## PETIKAN BACAAN
··········
Tarik Ulur Kebijakan Kawasan Tanpa Rokok di Sekolah (I)

Salah Siapa Pengawasan Kawasan Tanpa Rokok di Sekolah Lemah?

Rabu, 16/03/2022 09:09 WIB
Di sudut Kota Jakarta terdapat sebuah kampung yang dikenal sebagai Kampung Bebas Asap Rokok. Nekat merokok di sini siap-siap kena denda Rp 50 ribu. Sejumlah RT di wilayah RW 06, Kelurahan Kayu Manis, Matraman, Jakarta Timur, menjadikan lingkungannya sebagai Kampung Bebas Asap Rokok. Robinsar Nainggolan

Di sudut Kota Jakarta terdapat sebuah kampung yang dikenal sebagai Kampung Bebas Asap Rokok. Nekat merokok di sini siap-siap kena denda Rp 50 ribu. Sejumlah RT di wilayah RW 06, Kelurahan Kayu Manis, Matraman, Jakarta Timur, menjadikan lingkungannya sebagai Kampung Bebas Asap Rokok. Robinsar Nainggolan

Jakarta, law-justice.co - Alih-alih bisa memperluas kawasan tanpa rokok di ruang publik seperti sekolah dan kawasan untuk anak, namun kenyataanya banyak sekolah dan kawasan bermain anak terpapar asap rokok. Lebih parahnya, orang tua dan guru di sekolah menjadi pelaku utama perokok yang mencemari lingkungan.
··········
## DATA YANG DIBERIKAN
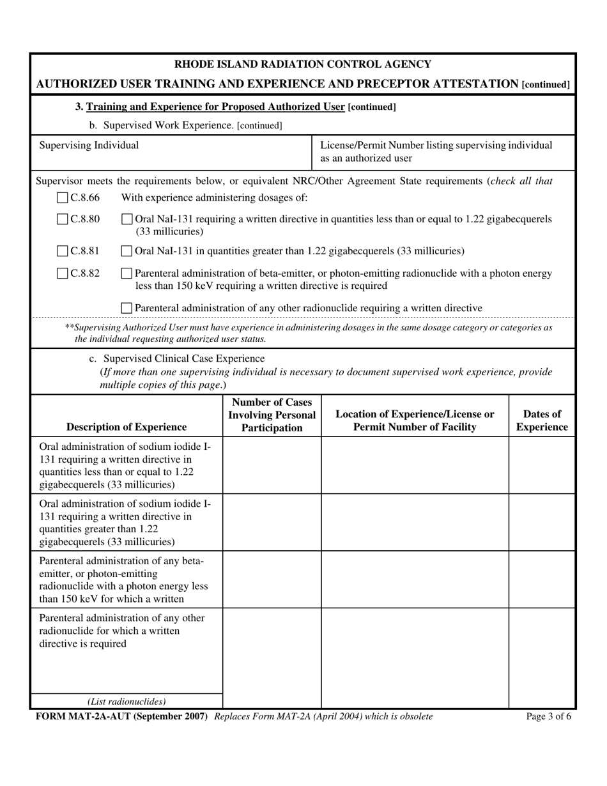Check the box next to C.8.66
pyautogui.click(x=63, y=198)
··········
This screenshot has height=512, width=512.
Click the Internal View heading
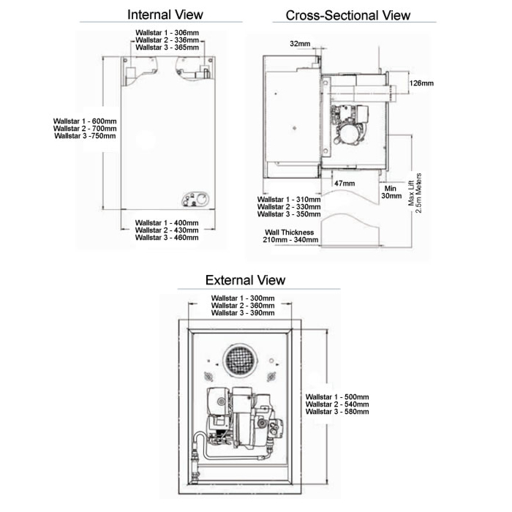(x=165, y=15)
··········
## TUGAS TERTULIS
Teruskan berita tentang kawasan tanpa rokok di sekolah mulai dari kalimat terakhirnya.

## CONTOH PENYELESAIAN
Sebut saja namanya Yudha (19), nama remaja bertubuh kurus kering ini bercerita dengan santai perilaku keluarganya, batang rokok selalu terjepit disela jarinya.

Sesekali mengisap salah satu merek rokok yang dia percaya bisa meringankan batuk menurutnya. Yudha mengaku sejak lahir terbiasa dengan kebiasaan ayahnya yang dengan nyamannnya merokok di dalam rumah sambil bermain dengan dua cucu perempuannya yang balita.

Tio nama ayah Yudha, pria paruh baya ini membuat rokok seolah menjadi aroma wajib dihisap ketika masuk kedalam rumahnya.

Yudha bercerita, dirinya sudah merokok sejak berseragam putih biru.

"Merokok sejak SMP, saya anggap wajar merokok, karena ayah saya perokok,” katanya.

Ibunda Yudha, istri Tio hanya bisa pasrah, melarang pun sudah tak berdaya, karena Tio suaminya beranggapan merokok bukanlah dosa dan sebuah kewajaaran.

Alhasil, Tio sering menderita batuk yang diduga karena efek berkepanjangan akibat merokok.

Jika melihat kondisi rumahnya, rumah Tio dan keluarganya tidaklah terlalu besar. Tio tinggal bersama kelima anaknya karena belum juga mapan, walau sudah berumah tangga.

Yudha berbincang dan berbagi harapannya agar bisa menjadi sarjana agar bisa mengangkat martabat keluarganya.

Maklum, semua saudaranya hanya mentok di SMA.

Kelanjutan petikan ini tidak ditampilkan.